Ed Zwirn, New York – IHS Jane’s Airport Review
13 December 2016

Elaine Chao has been nominated by President-Elect Donald Trump to serve as secretary of transportation.

Elaine Chao has been nominated by President-Elect Donald Trump to serve as secretary of transportation.

The victory of Donald Trump in the US presidential election has raised hopes of federal support for airport improvements in the country.

Trump, who takes office on 20 January 2017, made the poor condition of US infrastructure a talking point in his successful campaign, at times characterising airports in the country as “third-world facilities”.

In his victory speech on 9 November, Trump pledged to invest billions of dollars in transport infrastructure. “We are going to… rebuild our highways, bridges, tunnels, airports, schools, hospitals. We’re going to rebuild our infrastructure, which will become, by the way, second to none. And we will put millions of our people to work as we rebuild it.”

Furthermore, his subsequent nomination of Elaine Chao (deputy transport secretary in the George H. W. Bush Administration) as secretary of transportation generated a positive response from airport industry organisations.

Airports Council International – North America (ACI-NA) president and CEO Kevin M Burke, for example, congratulated Trump and members of the Republican-controlled 115th Congress, saying he appreciated “that improving infrastructure should be a top priority for the United States. A modernised infrastructure promotes economic growth and secures our position as leaders in the global marketplace”.

To illustrate the need for added investment, the American Association of Airport Executives (AAAE) calculates that US airports have a collective funding requirement of USD75.7 billion over the next five years, in order to complete essential projects.

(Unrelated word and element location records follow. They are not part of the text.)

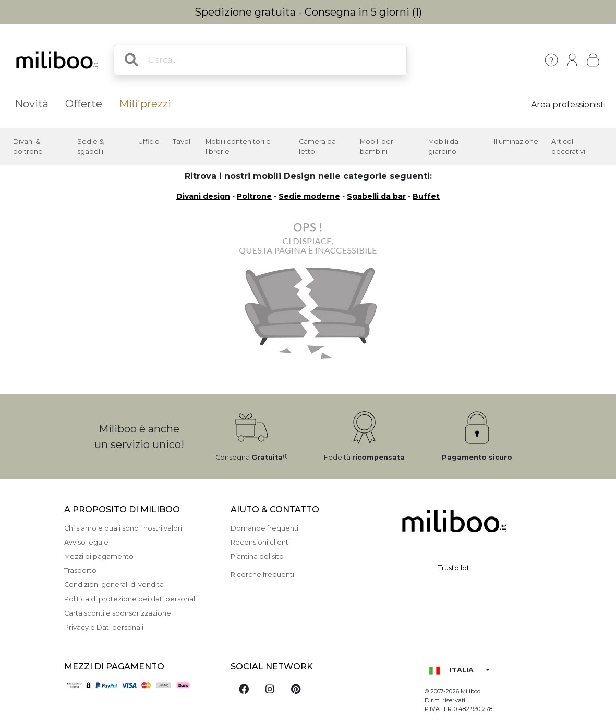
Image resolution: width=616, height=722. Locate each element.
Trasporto (80, 570)
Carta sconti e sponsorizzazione (117, 613)
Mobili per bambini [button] (376, 146)
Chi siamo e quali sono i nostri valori (123, 528)
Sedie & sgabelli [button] (90, 146)
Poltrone (254, 196)
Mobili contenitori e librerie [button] (238, 146)
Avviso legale (86, 542)
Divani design (203, 196)
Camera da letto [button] (317, 146)
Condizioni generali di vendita (114, 584)
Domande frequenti (264, 528)
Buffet (426, 196)
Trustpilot (453, 568)
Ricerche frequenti (262, 575)
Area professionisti (568, 105)
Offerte (83, 104)
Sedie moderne (309, 196)
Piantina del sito (257, 556)
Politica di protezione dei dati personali (130, 599)
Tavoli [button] (182, 142)
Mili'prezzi (145, 104)
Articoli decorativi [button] (568, 146)
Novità (32, 104)
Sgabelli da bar (376, 196)
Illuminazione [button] (516, 142)
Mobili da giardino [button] (443, 146)
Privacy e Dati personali (103, 627)
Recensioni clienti (260, 542)
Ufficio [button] (149, 142)
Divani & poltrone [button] (28, 146)
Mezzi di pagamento (99, 556)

To fund these programmes, airports are supposed to rely on a Passenger Facility Charge (PFC), which has been capped by Congress at USD4.50 per ticket since 2000. The Federal Aviation Authority (FAA) Airport Improvement Program (AIP), a USD3.3 billion discretionary fund through which the federal government funds capital projects at US airports, is in turn funded by fuel taxes and the PFC.

According to the AAAE, there is a major funding gap of more than USD3 billion per year.